Only the lines that hold "viêm" should be in the answer, each copied from the data below.

§ Source records
□ □ □ □ □

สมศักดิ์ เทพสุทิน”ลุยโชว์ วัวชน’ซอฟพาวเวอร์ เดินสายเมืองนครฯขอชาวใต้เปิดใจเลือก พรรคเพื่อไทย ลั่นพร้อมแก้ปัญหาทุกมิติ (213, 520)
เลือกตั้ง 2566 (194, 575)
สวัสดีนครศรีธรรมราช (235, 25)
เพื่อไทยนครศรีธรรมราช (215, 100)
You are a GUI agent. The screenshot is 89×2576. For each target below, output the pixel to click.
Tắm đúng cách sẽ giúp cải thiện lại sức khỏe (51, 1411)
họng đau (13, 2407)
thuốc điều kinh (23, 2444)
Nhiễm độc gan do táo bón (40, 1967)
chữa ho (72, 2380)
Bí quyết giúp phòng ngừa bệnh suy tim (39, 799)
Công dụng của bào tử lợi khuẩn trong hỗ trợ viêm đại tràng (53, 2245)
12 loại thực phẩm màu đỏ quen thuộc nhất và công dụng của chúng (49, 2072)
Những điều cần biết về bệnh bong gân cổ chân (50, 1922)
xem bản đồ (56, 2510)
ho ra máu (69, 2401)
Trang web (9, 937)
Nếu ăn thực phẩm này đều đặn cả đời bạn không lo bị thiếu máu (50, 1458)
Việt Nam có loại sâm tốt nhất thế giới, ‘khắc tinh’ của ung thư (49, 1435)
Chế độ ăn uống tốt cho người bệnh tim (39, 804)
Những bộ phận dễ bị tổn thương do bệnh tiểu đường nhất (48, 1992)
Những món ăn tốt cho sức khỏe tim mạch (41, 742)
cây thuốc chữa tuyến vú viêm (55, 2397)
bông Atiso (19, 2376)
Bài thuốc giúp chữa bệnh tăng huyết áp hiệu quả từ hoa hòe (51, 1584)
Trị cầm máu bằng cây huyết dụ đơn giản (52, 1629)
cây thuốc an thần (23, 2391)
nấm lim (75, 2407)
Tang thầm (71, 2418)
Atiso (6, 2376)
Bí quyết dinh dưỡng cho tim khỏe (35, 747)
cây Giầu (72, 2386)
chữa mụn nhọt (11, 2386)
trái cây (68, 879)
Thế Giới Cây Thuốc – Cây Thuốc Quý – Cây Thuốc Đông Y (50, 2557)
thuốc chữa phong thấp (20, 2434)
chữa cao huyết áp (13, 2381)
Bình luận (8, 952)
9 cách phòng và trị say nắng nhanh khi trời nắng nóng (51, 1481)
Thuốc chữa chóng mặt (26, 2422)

□ □ □ □ □

§ Output of the exercise
Công dụng của bào tử lợi khuẩn trong hỗ trợ viêm đại tràng (53, 2245)
cây thuốc chữa tuyến vú viêm (55, 2397)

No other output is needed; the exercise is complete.